• **TASK**: Needed from the data below: all lines that contain the word "will".

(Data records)

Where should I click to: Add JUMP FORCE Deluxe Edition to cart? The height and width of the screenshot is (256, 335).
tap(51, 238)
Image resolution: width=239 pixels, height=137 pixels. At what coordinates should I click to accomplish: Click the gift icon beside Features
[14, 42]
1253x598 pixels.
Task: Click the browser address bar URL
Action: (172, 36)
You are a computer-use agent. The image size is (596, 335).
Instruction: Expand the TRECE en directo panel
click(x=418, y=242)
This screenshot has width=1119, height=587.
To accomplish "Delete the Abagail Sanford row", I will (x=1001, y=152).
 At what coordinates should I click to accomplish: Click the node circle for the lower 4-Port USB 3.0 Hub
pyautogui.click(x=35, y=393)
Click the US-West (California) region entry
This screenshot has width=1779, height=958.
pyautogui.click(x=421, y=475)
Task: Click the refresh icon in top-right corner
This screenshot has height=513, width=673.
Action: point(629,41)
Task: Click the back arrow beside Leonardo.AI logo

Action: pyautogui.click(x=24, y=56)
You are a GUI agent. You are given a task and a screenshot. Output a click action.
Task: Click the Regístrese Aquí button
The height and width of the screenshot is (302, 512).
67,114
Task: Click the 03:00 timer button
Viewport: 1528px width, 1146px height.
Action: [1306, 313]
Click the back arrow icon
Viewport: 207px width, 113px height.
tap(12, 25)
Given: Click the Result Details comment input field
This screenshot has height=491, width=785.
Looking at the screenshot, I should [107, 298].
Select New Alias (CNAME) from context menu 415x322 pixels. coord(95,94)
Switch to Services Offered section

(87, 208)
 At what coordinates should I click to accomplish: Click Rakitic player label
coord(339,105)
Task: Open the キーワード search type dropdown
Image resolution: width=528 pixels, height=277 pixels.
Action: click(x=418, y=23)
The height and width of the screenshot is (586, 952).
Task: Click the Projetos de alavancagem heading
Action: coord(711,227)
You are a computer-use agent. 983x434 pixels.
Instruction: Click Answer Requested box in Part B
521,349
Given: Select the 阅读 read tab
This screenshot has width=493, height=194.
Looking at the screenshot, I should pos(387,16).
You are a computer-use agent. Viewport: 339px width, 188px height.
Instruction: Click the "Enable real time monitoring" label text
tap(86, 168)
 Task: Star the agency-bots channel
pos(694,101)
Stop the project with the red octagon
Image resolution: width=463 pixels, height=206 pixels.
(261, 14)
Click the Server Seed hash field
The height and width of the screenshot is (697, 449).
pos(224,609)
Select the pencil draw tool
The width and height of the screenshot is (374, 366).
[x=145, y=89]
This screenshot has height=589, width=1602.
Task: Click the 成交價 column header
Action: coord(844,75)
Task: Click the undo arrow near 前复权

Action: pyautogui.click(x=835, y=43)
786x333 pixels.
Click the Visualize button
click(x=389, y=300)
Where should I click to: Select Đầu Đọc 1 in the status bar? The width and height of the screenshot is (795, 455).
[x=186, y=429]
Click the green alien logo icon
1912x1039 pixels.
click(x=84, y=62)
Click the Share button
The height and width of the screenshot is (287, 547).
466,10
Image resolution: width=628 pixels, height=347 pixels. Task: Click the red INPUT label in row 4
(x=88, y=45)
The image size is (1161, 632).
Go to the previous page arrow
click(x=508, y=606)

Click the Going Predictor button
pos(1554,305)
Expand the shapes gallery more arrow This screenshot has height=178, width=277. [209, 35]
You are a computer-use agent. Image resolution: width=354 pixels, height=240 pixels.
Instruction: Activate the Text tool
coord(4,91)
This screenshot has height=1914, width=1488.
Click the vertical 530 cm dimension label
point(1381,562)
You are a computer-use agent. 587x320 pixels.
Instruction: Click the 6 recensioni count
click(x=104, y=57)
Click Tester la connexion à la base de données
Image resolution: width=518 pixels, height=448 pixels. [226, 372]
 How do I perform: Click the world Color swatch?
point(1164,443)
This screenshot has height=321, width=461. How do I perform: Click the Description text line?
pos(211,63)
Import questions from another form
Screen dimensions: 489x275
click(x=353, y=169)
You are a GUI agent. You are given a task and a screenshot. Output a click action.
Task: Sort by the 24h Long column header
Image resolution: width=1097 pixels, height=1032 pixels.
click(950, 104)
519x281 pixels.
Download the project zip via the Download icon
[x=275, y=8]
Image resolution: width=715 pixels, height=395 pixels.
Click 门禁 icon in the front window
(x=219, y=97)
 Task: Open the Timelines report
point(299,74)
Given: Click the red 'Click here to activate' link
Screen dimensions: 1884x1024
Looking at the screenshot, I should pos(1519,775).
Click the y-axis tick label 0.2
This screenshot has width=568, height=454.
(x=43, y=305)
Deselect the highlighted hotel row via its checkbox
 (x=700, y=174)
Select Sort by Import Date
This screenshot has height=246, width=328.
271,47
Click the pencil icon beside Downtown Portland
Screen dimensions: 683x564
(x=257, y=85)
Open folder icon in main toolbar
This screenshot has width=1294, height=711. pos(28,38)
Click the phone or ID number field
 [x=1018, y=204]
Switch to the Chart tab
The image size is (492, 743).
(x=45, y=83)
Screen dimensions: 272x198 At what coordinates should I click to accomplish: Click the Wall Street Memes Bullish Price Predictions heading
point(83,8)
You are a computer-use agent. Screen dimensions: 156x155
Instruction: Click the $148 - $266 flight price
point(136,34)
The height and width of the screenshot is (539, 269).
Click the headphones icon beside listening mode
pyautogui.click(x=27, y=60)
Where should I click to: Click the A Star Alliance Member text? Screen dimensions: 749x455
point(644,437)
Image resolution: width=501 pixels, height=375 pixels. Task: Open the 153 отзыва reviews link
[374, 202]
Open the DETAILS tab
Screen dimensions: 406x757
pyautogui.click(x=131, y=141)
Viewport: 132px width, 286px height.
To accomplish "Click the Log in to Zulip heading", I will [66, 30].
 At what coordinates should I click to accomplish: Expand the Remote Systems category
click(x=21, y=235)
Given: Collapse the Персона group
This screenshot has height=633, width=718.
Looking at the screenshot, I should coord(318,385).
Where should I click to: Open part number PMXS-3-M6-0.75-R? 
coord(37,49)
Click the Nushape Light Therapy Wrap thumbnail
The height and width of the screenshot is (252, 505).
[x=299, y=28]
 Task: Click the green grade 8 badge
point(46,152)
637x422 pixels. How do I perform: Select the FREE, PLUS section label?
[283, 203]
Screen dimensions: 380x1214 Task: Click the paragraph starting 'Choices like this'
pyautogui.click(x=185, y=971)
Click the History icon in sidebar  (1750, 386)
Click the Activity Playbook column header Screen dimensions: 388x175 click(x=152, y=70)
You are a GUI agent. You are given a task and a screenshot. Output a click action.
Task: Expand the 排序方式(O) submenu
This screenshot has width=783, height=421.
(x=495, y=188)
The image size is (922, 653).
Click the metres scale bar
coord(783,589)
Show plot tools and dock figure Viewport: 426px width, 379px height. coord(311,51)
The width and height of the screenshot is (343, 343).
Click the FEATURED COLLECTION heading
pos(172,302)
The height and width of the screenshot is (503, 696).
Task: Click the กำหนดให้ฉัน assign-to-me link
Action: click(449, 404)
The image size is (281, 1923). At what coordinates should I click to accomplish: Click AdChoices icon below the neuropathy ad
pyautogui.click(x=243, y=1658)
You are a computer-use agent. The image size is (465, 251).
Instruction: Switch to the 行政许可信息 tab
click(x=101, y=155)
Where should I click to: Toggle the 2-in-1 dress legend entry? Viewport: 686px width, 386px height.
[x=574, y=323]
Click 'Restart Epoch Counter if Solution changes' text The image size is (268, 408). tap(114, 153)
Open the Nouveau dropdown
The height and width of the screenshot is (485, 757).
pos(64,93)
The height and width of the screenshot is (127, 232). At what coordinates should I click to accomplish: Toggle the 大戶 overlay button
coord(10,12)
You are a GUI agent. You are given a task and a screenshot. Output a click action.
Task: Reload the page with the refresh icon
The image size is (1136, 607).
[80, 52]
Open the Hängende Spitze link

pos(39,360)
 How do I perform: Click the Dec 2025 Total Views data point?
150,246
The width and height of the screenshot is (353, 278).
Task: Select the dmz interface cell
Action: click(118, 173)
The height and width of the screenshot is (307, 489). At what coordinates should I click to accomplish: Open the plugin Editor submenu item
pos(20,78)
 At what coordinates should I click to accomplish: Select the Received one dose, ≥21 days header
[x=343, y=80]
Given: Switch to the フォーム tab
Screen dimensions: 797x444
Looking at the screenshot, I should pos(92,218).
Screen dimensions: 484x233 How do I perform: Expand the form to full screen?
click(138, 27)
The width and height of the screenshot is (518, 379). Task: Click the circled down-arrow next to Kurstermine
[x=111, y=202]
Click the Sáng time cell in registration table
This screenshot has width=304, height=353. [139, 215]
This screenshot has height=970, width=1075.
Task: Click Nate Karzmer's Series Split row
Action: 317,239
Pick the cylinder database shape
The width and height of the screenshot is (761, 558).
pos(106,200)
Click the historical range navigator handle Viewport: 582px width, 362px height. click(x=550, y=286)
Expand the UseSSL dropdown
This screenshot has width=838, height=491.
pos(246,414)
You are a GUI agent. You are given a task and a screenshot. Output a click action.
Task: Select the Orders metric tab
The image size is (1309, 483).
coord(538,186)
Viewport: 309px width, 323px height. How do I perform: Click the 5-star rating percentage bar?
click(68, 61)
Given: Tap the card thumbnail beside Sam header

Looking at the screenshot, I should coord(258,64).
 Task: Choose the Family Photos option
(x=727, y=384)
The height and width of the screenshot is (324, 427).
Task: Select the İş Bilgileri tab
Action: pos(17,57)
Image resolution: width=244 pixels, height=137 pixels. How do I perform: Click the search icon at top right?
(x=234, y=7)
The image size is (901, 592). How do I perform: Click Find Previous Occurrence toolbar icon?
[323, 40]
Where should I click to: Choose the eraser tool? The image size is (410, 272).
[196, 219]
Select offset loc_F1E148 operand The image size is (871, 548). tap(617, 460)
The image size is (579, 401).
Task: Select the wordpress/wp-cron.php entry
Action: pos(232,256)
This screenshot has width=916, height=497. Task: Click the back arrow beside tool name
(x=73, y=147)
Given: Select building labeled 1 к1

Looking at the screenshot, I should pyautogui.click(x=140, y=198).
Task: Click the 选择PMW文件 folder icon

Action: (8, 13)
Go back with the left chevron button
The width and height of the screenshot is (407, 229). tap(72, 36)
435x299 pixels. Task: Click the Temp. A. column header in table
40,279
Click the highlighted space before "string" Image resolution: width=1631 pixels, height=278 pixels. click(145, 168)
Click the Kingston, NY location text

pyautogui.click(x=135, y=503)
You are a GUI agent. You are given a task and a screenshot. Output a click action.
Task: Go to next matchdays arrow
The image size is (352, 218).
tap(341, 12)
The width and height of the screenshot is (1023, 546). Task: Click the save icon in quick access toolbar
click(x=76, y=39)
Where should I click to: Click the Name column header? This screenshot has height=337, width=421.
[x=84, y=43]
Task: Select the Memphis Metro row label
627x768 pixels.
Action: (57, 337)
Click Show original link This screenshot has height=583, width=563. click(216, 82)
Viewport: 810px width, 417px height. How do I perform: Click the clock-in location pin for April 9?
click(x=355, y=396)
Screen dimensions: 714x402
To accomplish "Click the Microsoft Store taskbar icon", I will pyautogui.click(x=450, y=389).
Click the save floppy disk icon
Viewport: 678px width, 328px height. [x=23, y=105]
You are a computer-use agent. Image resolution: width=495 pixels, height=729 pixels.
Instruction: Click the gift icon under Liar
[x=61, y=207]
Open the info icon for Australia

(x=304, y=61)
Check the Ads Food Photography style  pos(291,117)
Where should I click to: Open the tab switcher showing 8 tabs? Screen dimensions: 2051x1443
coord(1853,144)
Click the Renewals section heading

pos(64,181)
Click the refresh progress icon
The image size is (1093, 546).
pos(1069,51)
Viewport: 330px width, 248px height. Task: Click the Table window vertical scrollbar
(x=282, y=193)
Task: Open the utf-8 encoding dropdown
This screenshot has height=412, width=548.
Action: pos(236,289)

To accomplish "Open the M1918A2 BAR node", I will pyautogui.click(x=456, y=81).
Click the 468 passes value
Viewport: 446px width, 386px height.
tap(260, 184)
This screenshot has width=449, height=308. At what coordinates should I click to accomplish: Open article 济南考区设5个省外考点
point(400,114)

• **WRITTEN REPLY**:
To accomplish "Delete the Abagail Sanford row", I will (x=1001, y=152).
To accomplish "Click the Log in to Zulip heading", I will [66, 30].
To accomplish "Click the Microsoft Store taskbar icon", I will pyautogui.click(x=450, y=389).
To accomplish "Open the M1918A2 BAR node", I will pyautogui.click(x=456, y=81).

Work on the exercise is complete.